** start Dataset records **

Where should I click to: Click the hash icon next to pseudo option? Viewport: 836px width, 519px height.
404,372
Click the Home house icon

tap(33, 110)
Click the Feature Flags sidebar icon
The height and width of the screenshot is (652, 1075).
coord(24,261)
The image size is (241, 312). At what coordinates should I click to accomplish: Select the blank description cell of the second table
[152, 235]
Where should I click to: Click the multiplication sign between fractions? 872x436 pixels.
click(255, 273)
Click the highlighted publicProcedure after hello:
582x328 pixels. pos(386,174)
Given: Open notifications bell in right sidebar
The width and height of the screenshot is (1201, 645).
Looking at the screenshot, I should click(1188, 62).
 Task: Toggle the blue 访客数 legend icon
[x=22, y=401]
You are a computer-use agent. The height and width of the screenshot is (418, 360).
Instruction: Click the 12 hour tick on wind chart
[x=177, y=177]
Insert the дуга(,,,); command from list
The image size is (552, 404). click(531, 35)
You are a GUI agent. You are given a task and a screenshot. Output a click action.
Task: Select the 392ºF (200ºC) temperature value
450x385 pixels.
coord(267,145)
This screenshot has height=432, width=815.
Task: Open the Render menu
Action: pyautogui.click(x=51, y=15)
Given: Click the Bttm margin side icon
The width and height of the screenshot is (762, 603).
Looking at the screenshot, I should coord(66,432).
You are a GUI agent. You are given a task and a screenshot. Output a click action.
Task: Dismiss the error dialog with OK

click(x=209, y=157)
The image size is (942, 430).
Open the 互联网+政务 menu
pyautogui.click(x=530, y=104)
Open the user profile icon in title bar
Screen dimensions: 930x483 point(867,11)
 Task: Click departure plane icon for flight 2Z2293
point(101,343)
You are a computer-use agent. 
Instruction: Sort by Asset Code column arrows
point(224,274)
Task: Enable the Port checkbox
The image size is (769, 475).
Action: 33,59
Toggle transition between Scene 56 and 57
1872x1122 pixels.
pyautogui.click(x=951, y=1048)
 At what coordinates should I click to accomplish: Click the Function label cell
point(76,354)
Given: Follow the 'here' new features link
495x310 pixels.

** end Dataset records **

Set problem » Duplicate the listing above, from the line with "Task: Toggle the blue 访客数 legend icon" through the end of the listing.

Exercise answer »
 Task: Toggle the blue 访客数 legend icon
[x=22, y=401]
You are a computer-use agent. The height and width of the screenshot is (418, 360).
Instruction: Click the 12 hour tick on wind chart
[x=177, y=177]
Insert the дуга(,,,); command from list
The image size is (552, 404). click(531, 35)
You are a GUI agent. You are given a task and a screenshot. Output a click action.
Task: Select the 392ºF (200ºC) temperature value
450x385 pixels.
coord(267,145)
This screenshot has height=432, width=815.
Task: Open the Render menu
Action: pyautogui.click(x=51, y=15)
Given: Click the Bttm margin side icon
The width and height of the screenshot is (762, 603).
Looking at the screenshot, I should coord(66,432).
You are a GUI agent. You are given a task and a screenshot. Output a click action.
Task: Dismiss the error dialog with OK

click(x=209, y=157)
The image size is (942, 430).
Open the 互联网+政务 menu
pyautogui.click(x=530, y=104)
Open the user profile icon in title bar
Screen dimensions: 930x483 point(867,11)
 Task: Click departure plane icon for flight 2Z2293
point(101,343)
You are a computer-use agent. 
Instruction: Sort by Asset Code column arrows
point(224,274)
Task: Enable the Port checkbox
The image size is (769, 475).
Action: 33,59
Toggle transition between Scene 56 and 57
1872x1122 pixels.
pyautogui.click(x=951, y=1048)
 At what coordinates should I click to accomplish: Click the Function label cell
point(76,354)
Given: Follow the 'here' new features link
495x310 pixels.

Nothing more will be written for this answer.